= O que fazer =
[A] Segundo o texto sobre Olga no Instituto Butantan, em que ano ela entrou no instituto?
[B] Copie do texto sobre Olga no Instituto Butantan o trecho que começa em "Legado no Butantan" e vai até "básica para frente.", incluindo essas palavras.

A pesquisa científica moderna busca constantemente alternativas para o uso de animais, mas eles ainda são necessários nos estudos de novos medicamentos e vacinas, além de ajudar a entender as doenças com mais profundidade. “Como o nosso modelo é geneticamente heterogêneo, ele reflete o que acontece na população humana, que também é heterogênea. É, portanto, um modelo alternativo interessante e bastante informativo”, complementa Olga.

Legado no Butantan

Foi em 1989 que Olga enfim entrou no Instituto Butantan, junto com Maria Siqueira e sua equipe. Há quase 35 anos na instituição, ela se orgulha do legado desses anos e de ter conseguido continuar a estudar camundongos até hoje – sem deixar de propor novos projetos, manter colaborações internacionais e assumir o compromisso de levar a pesquisa básica para frente.

“Nós chegamos ao Butantan em duas Kombis, com três mil camundongos dentro e fomos muito bem recebidos aqui. O Dr. Wilmar Dias, que era diretor científico do Instituto, nos cedeu um biotério para acomodar nossos animais. Nós trabalhamos no mesmo biotério até hoje”, conta Olga.

Desde 2016, a pesquisadora faz parte do Centro de Excelência para Descobertas de Alvos Moleculares (CENTD), projeto do Instituto em parceria com a Fundação de Amparo à Pesquisa do Estado de São Paulo (FAPESP) e GSK, que é coordenado pela diretora do Centro de Desenvolvimento e Inovação do Butantan, Ana Marisa Chudzinski-Tavassi, que busca descobrir alvos terapêuticos envolvidos em doenças inflamatórias e articulares, como artrite reumatoide e a osteoartrite.

= Dados disponíveis =
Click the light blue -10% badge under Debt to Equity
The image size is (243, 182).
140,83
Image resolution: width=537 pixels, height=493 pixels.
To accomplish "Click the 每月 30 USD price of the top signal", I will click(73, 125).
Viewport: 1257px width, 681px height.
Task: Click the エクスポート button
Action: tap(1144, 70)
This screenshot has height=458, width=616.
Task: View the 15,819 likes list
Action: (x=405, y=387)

= Respostas =
[A] Em 1989.

[B]
Legado no Butantan

Foi em 1989 que Olga enfim entrou no Instituto Butantan, junto com Maria Siqueira e sua equipe. Há quase 35 anos na instituição, ela se orgulha do legado desses anos e de ter conseguido continuar a estudar camundongos até hoje – sem deixar de propor novos projetos, manter colaborações internacionais e assumir o compromisso de levar a pesquisa básica para frente.